Gazze’de iki yıla yakın süren katliamlar en vahşi haliyle devam ediyor. Durdurma adına ‘sözlü’ tepkiler dışında bir şey yapılmıyor. Hem liderler hem devletler işi hep ‘kınama’ boyutundan götürüyor. Pek fazla bir şeyler yapacakları umudu da yok gibi.

Adım atmaları için daha ne olmalı daha ne olabilir, bilemiyoruz tabi.

Fakat tüm bunlara karşı vicdanları ölmemiş insanlar başlarını yastığa hiç rahat koymadılar.

Karınca kararınca da olsa hem imkanlarını hem saflarını belli ettiler. Aylarca meydanlarda kaldılar. Ellerinden geleni yapmaya çalıştılar. Bu konuda adeta ‘bir vazife olsa hazırız’ duruşu sergilediler.

‘Cansa can malsa mal.’ mesajını verdiler.

Bu durum gösteriyor ki

Gazze ile ilgili bu işi vicdan sahibi insanlar yapacak.

Bu şeref liderlerden ziyade halklara nasip olacak.

Bu kanı onlar durduracak.

Bu vahşiler onların elleriyle zelil olacaklar.

Siyonistler de bunu iyi biliyor. Bunun hesabını yapıyorlar.

O açıdan halkın diri olması lazım.

Halkın Gazze gündeminin diri olması lazım.

Halkın Gazze gündemini diri tutması lazım.

Gazze’yi sanki bir tek konuşacak biz kalmışız kadar konuşmalıyız.

Gazze’yi anlatacak sanki bir tek biz kalmışız gibi anlatmalıyız.

Gazze’ye sahip çıkacak sanki bir tek biz kalmışız gibi sahip çıkmalıyız.

Asıl kaybediş, insanların umutsuzluğudur. Tükenmişliğidir.

Çaresiz kaldıklarını düşünüp meseleyi unutmaya terk etmesidir.

Bu anlamda gösteriler, yürüyüşler, basın açıklamaları, protestolar, mitingler hepsi çok değerlidir ve anlamlıdır.

‘Yapıyoruz da ne oluyor?’ tembelliğine asla kapı aralanmamalıdır. Tam tersine daha fazla ne yapabiliriz hesabında olunmalıdır.

Daha etkili daha kalıcı daha harekete geçirici nasıl olabilir? Planında olunmalıdır.

Yani bir pes etme durumuna karşı yaptıklarımızı daha etkili kılma düşüncesinde olunmalıdır.
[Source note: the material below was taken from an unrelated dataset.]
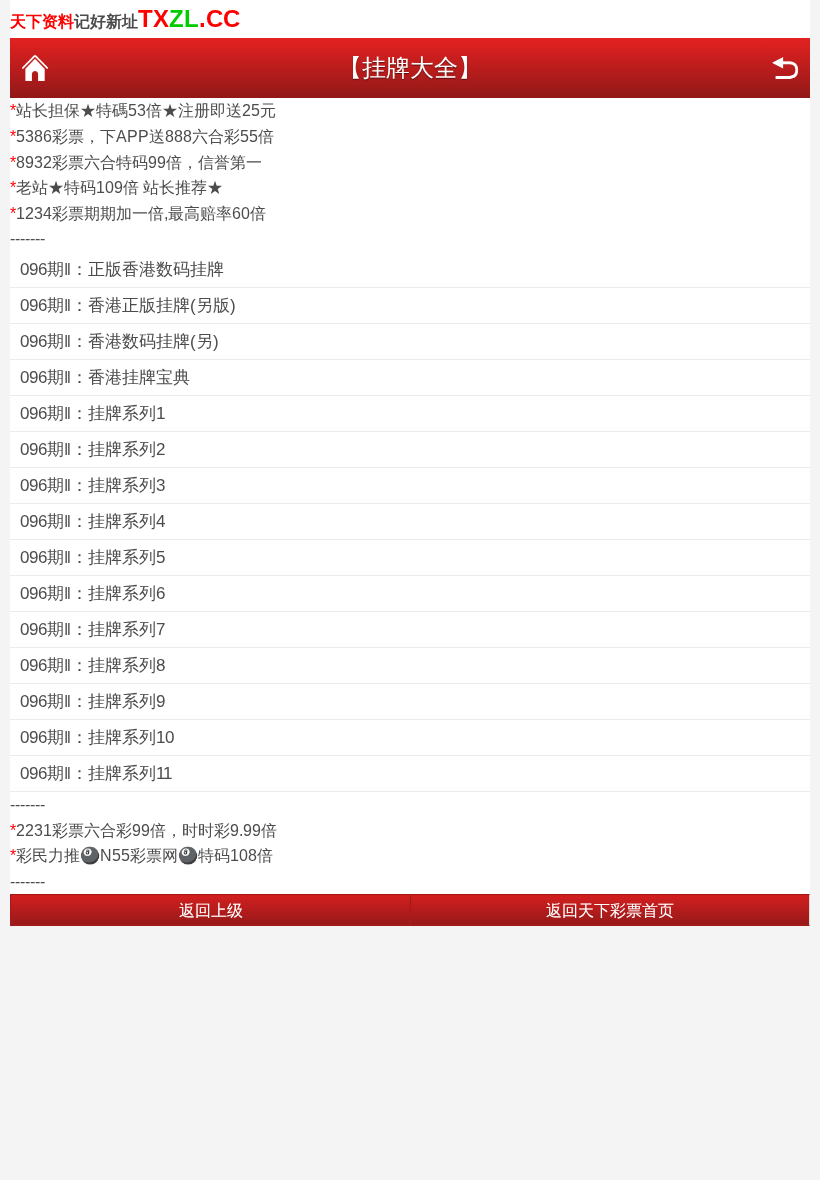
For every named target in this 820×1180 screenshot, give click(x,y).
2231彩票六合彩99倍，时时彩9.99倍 (146, 830)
Şimdiye kadar kendi imkân ve şartlarına göre sahada olan vakıflar, dernekler, cemaatler ve tüm bileşen sivil toplum işin öncülüğünü devam ettirmelidirler. Eylemleri somut bir hal alana dek mücadelelerini sürdürmelidirler.

Ve gerçekten artık insanlar somut adımlar üzerinde kafa yormalıdırlar.

Binlerce insanın Ürdün'den, Mısır'dan, Suriye’den sınırları zorladığı düşünülse. Ve bunlar Türkiye’den, Pakistan’dan, Endonezya’dan, körfez ülkelerden ve vicdanı ölmemiş tüm insanlardan bir sel olarak aktığı düşülse iş biter aslında. Ve aslında çok zor değildir.

Ortak inanç varsa ortak eyleme dönüşmesi daha kolaydır.

Ancak ümmetin bu anlamda kendi arasında bir organizasyon bağının olması gerekmektedir.

Nasipsiz liderlerin engellerine rağmen böyle bir organizasyon inşa edilmelidir.

Bu sivil bir inisiyatif olmalıdır. Ümmetin böyle bir potansiyeli de vardır.

Ümmet buna muktedirdir. Ümmetin içinde böyle kabiliyetler vardır.

Ümmetin içinde bunun taliplileri de vardır. Yeter ki böyle bir adım atılmış olsun.

Yoksa bu kan durmaz. Bu kan durdurulamaz.